Thursday, 18 December 2014: 11:05 AM
Min Jung Kwon1, Mathias Goeckede1, Marcus Wildner2, Martin Heimann1, Nikita Zimov3 and Sergei A Zimov3, (1)Max Planck Institute for Biogeochemistry, Jena, Germany, (2)University of Bayreuth, GeoEcology, Bayreuth, Germany, (3)Northeast Scientific Station, Cherskiy, Russia
Abstract:
A large fraction of organic carbon stored in Arctic permafrost soil is to be decomposed and released to the atmosphere under climate change. Among many drivers that influence decomposition, changes in hydrology play a pivotal role: Shifts in water table depth (WTD) often trigger modifications on soil and vegetation (e.g. soil temperature and vegetation community structure), which in turn alter carbon cycle processes.
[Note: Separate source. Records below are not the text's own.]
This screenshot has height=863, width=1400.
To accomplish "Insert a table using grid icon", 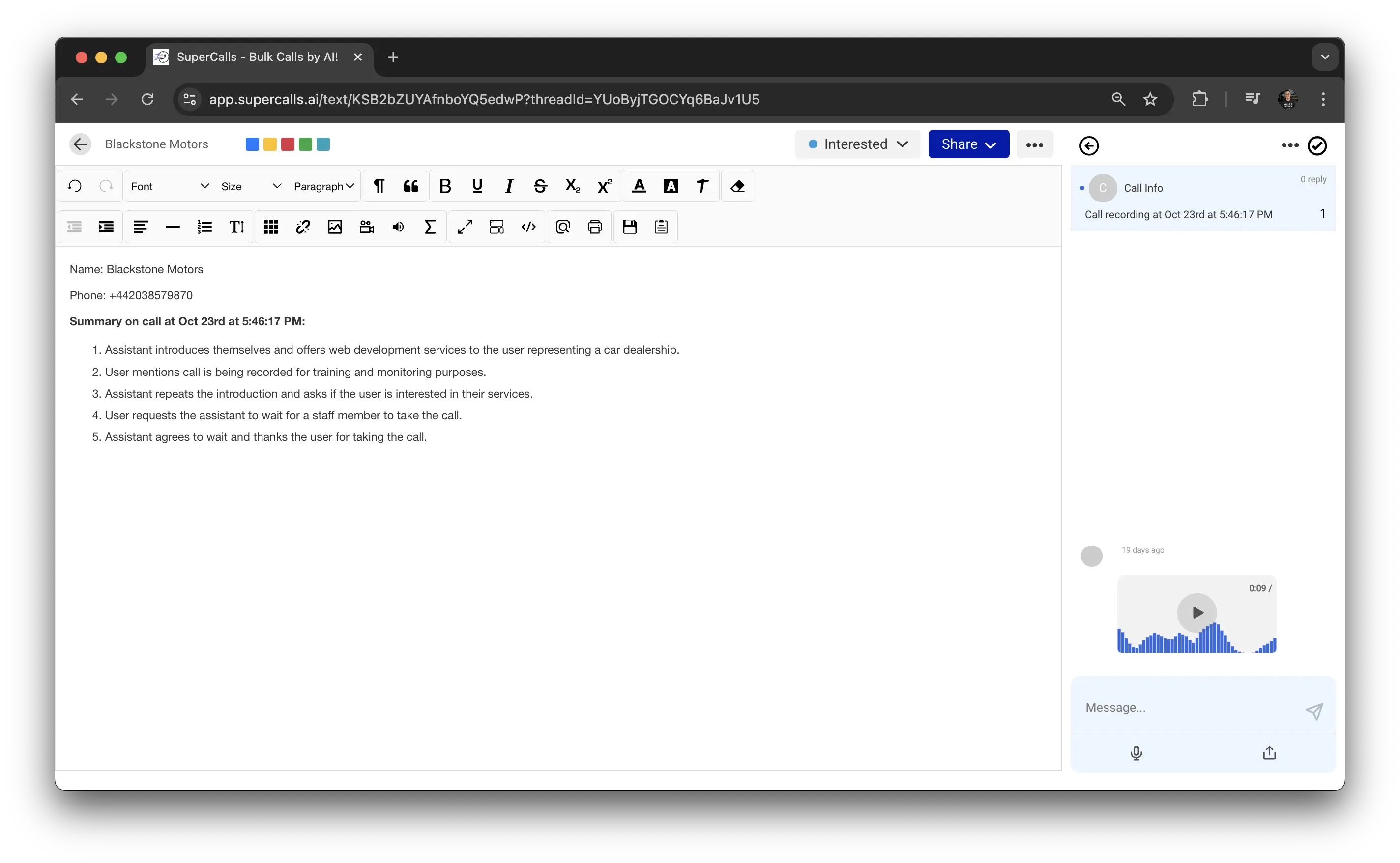I will click(x=270, y=227).
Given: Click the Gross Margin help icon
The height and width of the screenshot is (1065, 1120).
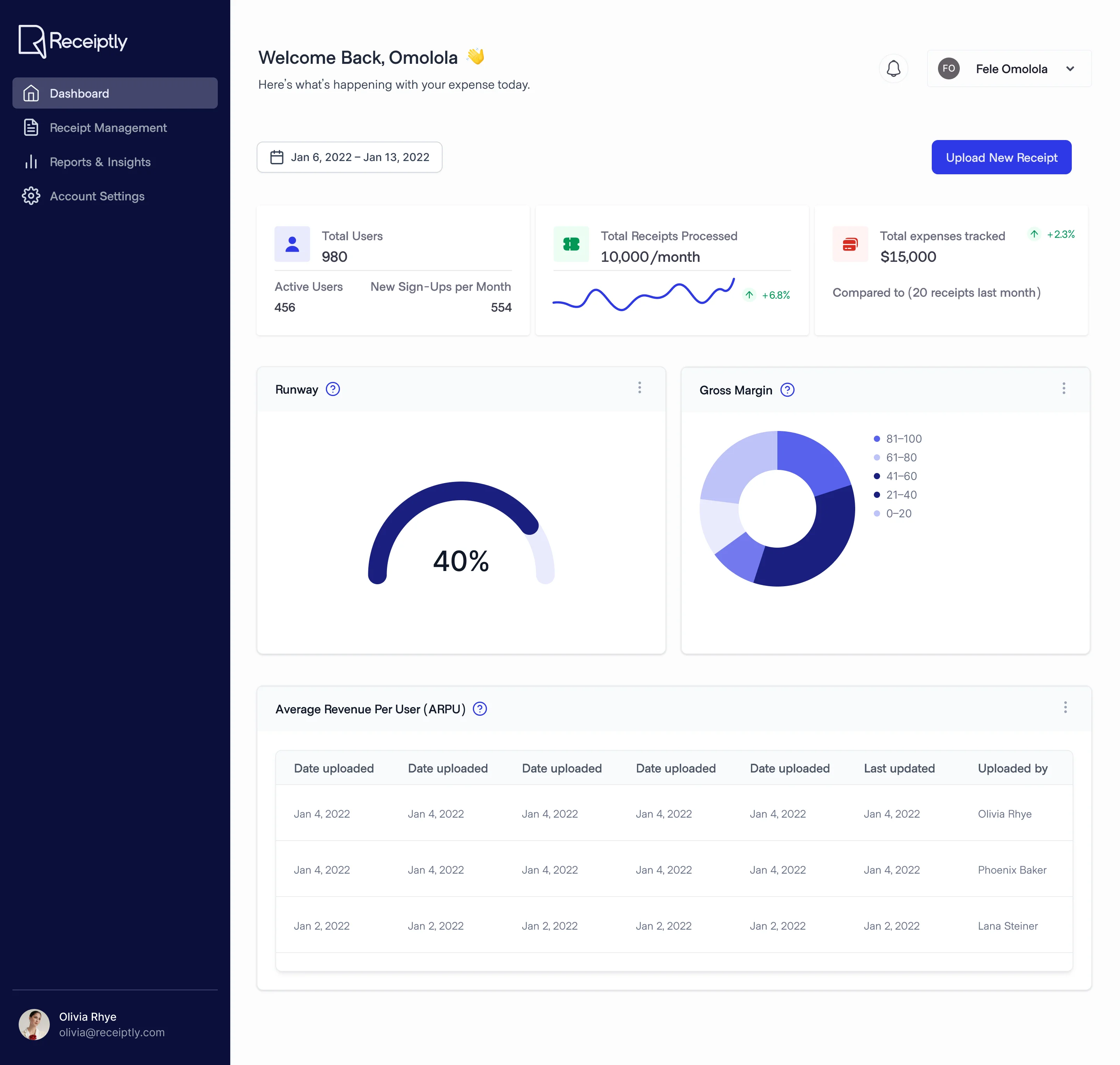Looking at the screenshot, I should pyautogui.click(x=787, y=390).
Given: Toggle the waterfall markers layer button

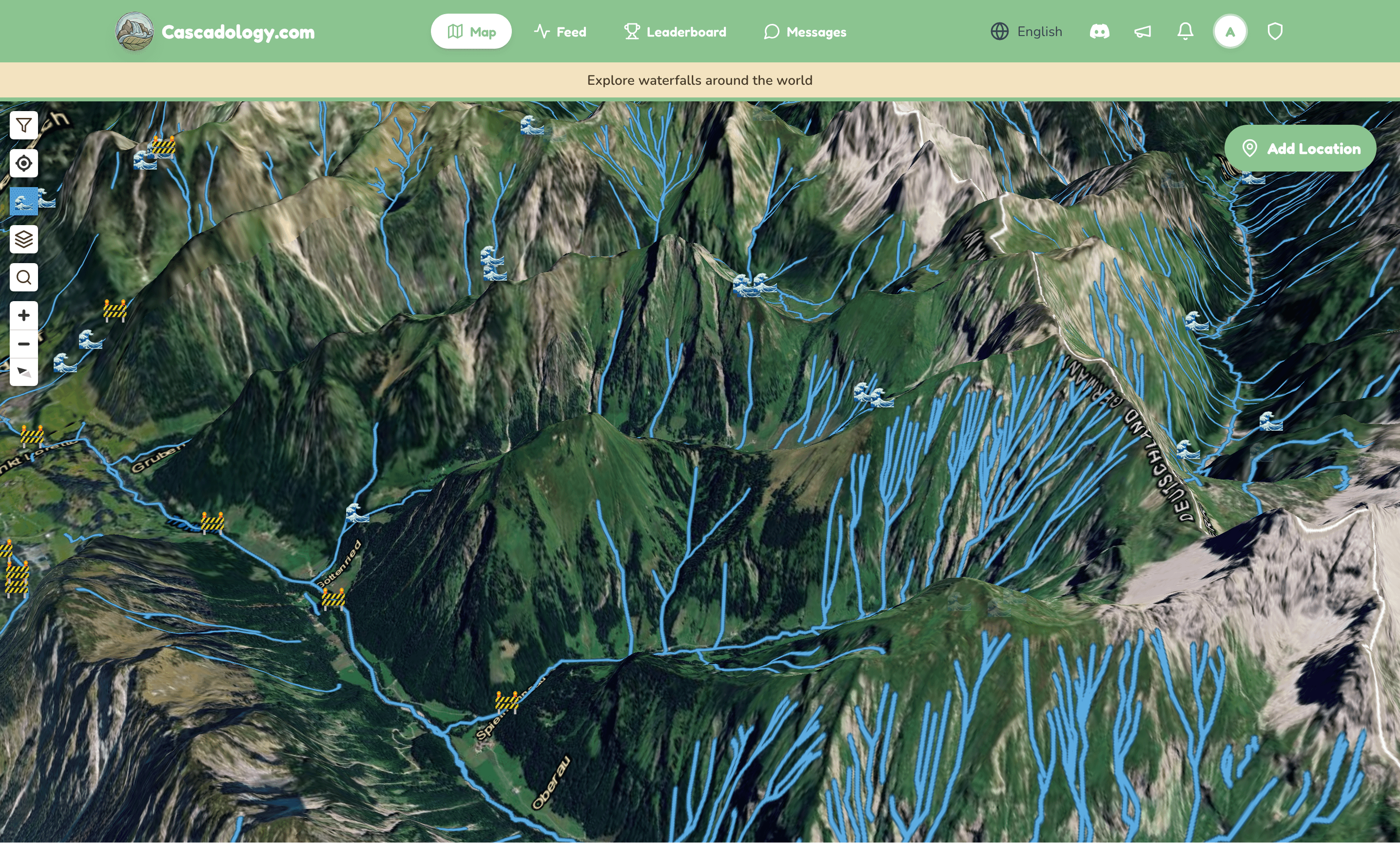Looking at the screenshot, I should coord(23,201).
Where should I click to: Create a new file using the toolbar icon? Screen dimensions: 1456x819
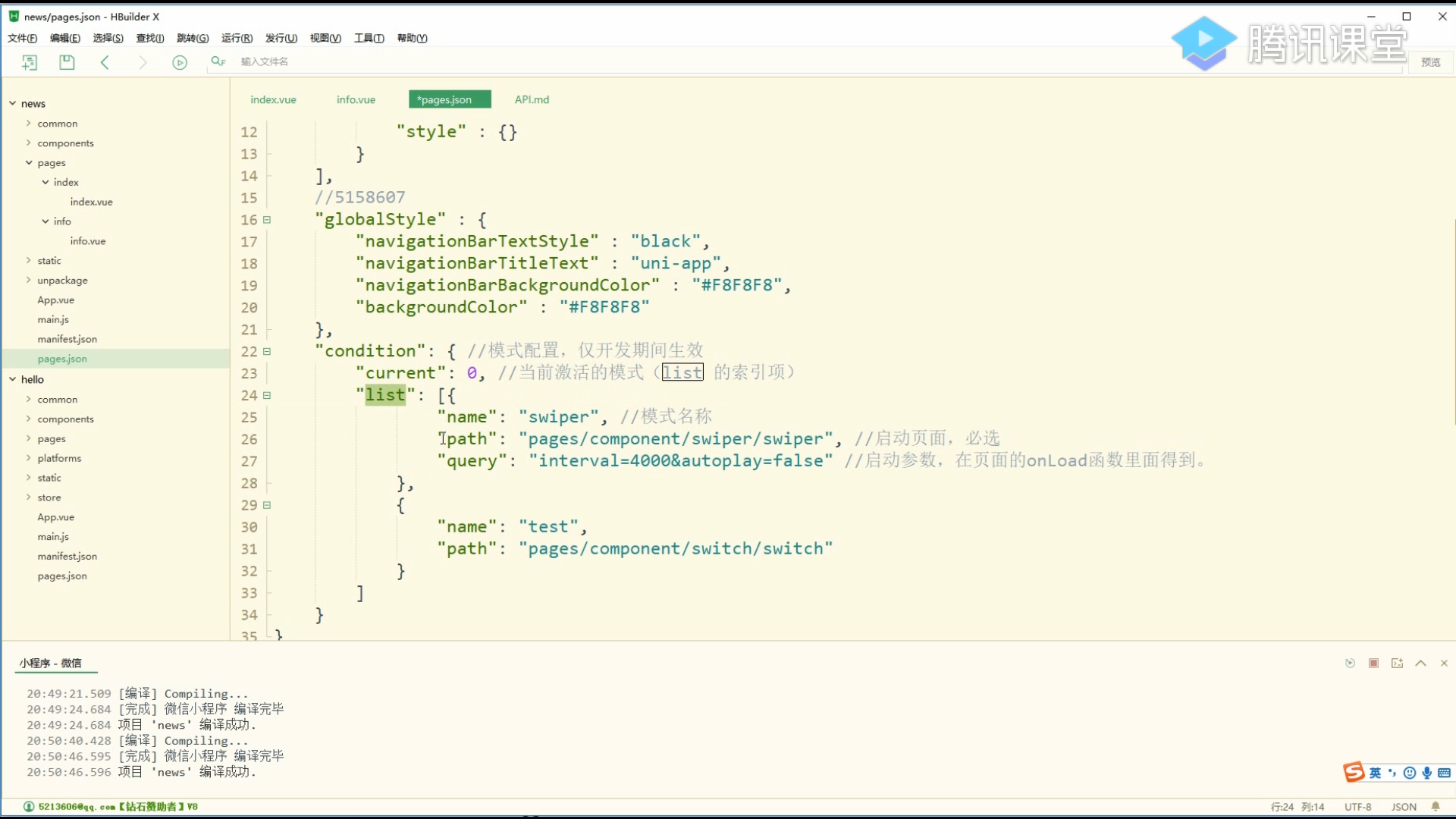[x=30, y=62]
The presented study is focused on CO2 and CH4 fluxes measured with chambers in a floodplain of the Kolyma River near Cherskii, Northeast Siberia. Our study site is separated into two areas, one that has been drained since 2004, and a nearby reference site. Carbon flux (NEE, ER, methane) was measured for ~16 weeks during summer and early winter of 2013, and summer of 2014. In addition, plant-mediated CH4 transport was measured in 2014 to separate different CH4 emission pathways. Vegetation community structure was investigated in 2013 and 2014. After a decade of drainage history that lowered WTD by about 20cm in the drained area, Eriophorum (cotton grass) that previously dominated have been much replaced by Carex (tussock-forming sedge) and shrub species. ANCOVA analysis revealed that NEE, ER, and methane flux rates were all influenced by vegetation in both summer and winter, leading to different flux patterns between two sites. WTD also influenced NEE and methane, showing little less CO2 uptake and much less CH4 emission in drained site. Plant-mediated CH4 transport through cotton grasses was correlated with diameter and length of green leaves, implying bigger plants transport more CH4 because their roots reach deeper soil layers where methanogenesis occurs. This correlation was strong at the drained site, where CH4 oxidation was dominant in shallow depths. Summarizing all effects of vegetation and WTD, the drainage results in a stronger net sink for carbon (CO2 and CH4 fluxes combined) in the growing season, but a stronger source in early winter.